报告摘要:Thanks to recent progress in engineering topological band structures with cold atoms, the accessible parameter regime of artificial crystal extends beyond that of its solid-state counterpart. For example, the physics of 2D Dirac cones merging as well as the 2D topological Haldane model were realized with cold atoms in tunable optical lattices. Furthermore, cold atomic systems also open the door for probing interesting geometric quantities which are otherwise difficult to observe [1]. Specifically, we study the Landau-Zener processes in topological bands with Bloch-oscillations-type experiment, realizing a Stuckelberg interferometer. A new geometric phase shift is identified in the interference fringes [2]. If time permits, we shall discuss our recent work on the winding vector (rather than winding number) of Dirac points [3].

[1] T. Li et al, Science 352, 1094 (2016); Tarnowski et al, Phys. Rev. Lett. 118, 240403 (2017).

[2] L.-K. Lim, J.-N. Fuchs, and G. Montambaux, Phys. Rev. Lett. 112, 155302 (2014).

[3] G. Montambaux, et al, Phys. Rev. Lett. 121, 256402 (2018).

报告人简介:Lih-King Lim obtained his PhD (2010) in Theoretical Physics from Utrecht University, The Netherlands. He continued post-doctoral work (2010-2015) at LPS and Institut d'Optique, CNRS, Orsay, France, and Max Planck Institute PKS, Dresden, Germany. In 2015, he joined IAS Tsinghua University as an associate member (faculty). Since 2018, he is assistant professor at the Institute of Modern Physics, Department of Physics, Zhejiang University.
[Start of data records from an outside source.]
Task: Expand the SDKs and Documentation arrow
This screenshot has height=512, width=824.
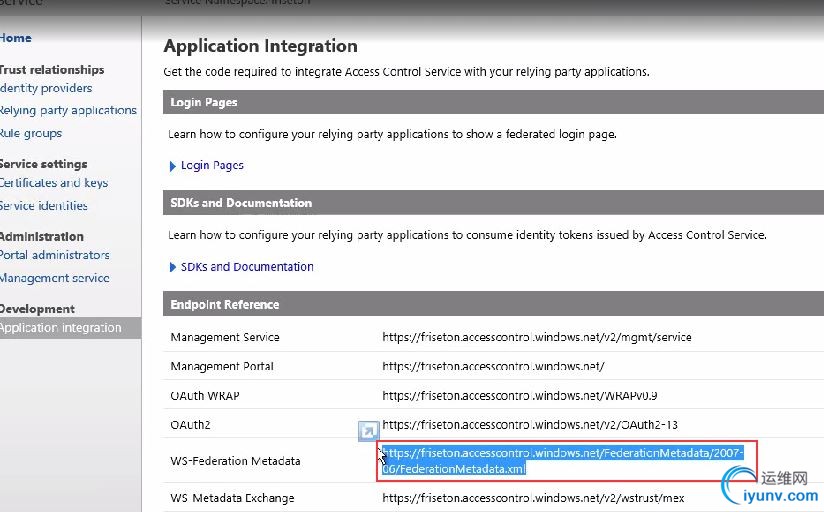Action: pyautogui.click(x=173, y=268)
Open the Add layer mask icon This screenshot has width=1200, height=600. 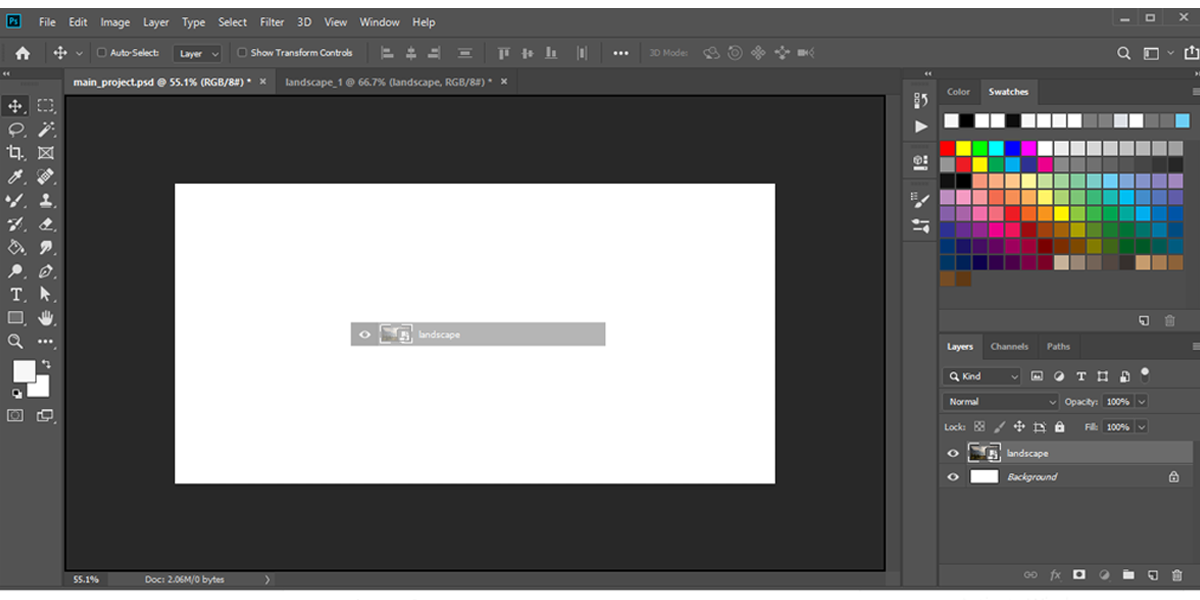coord(1079,575)
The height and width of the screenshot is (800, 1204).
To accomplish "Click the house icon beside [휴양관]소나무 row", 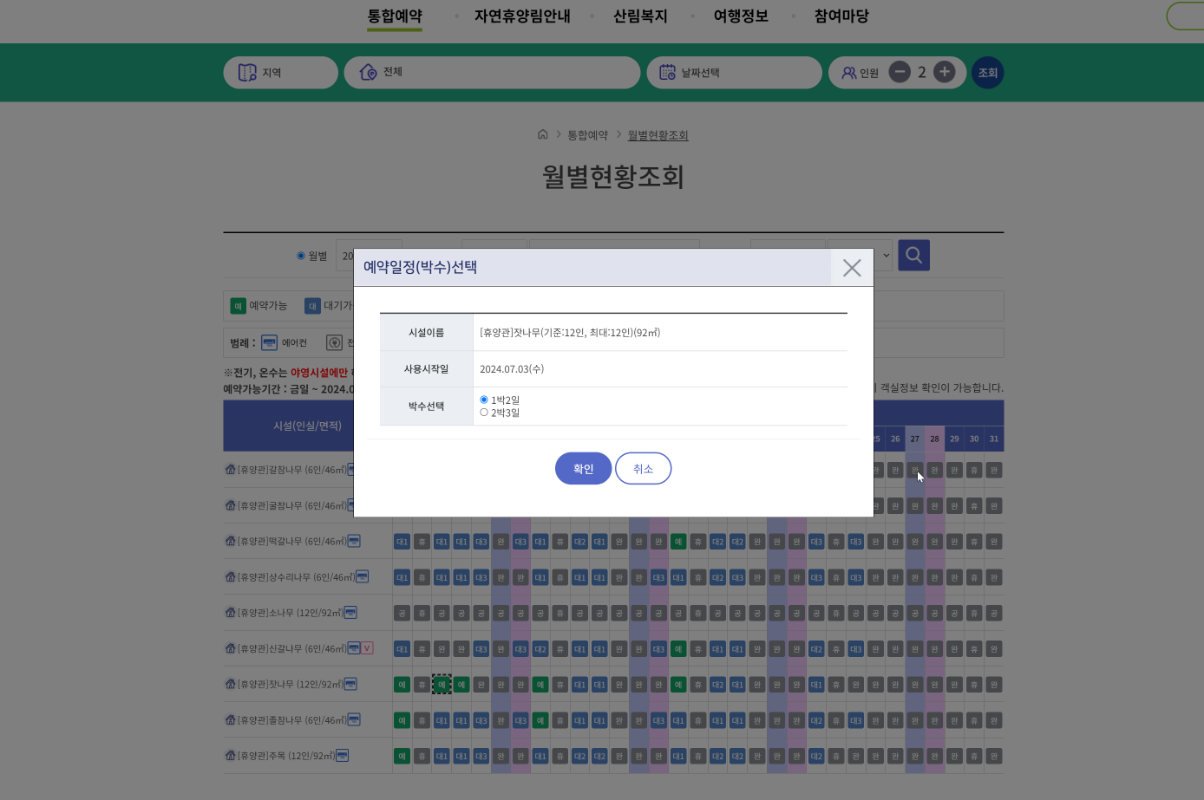I will tap(231, 612).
His research interests are theoretical studies of macroscopic manifestation of topological/geometric effects in quantum materials, as realized in both cold atomic and condensed matter systems. He has work on theoretical studies of artificial gauge fields in cold atoms and its associated many-body effects, Landau-Zener transitions in Dirac cone systems, as well as pseudospin models for topological semimetals.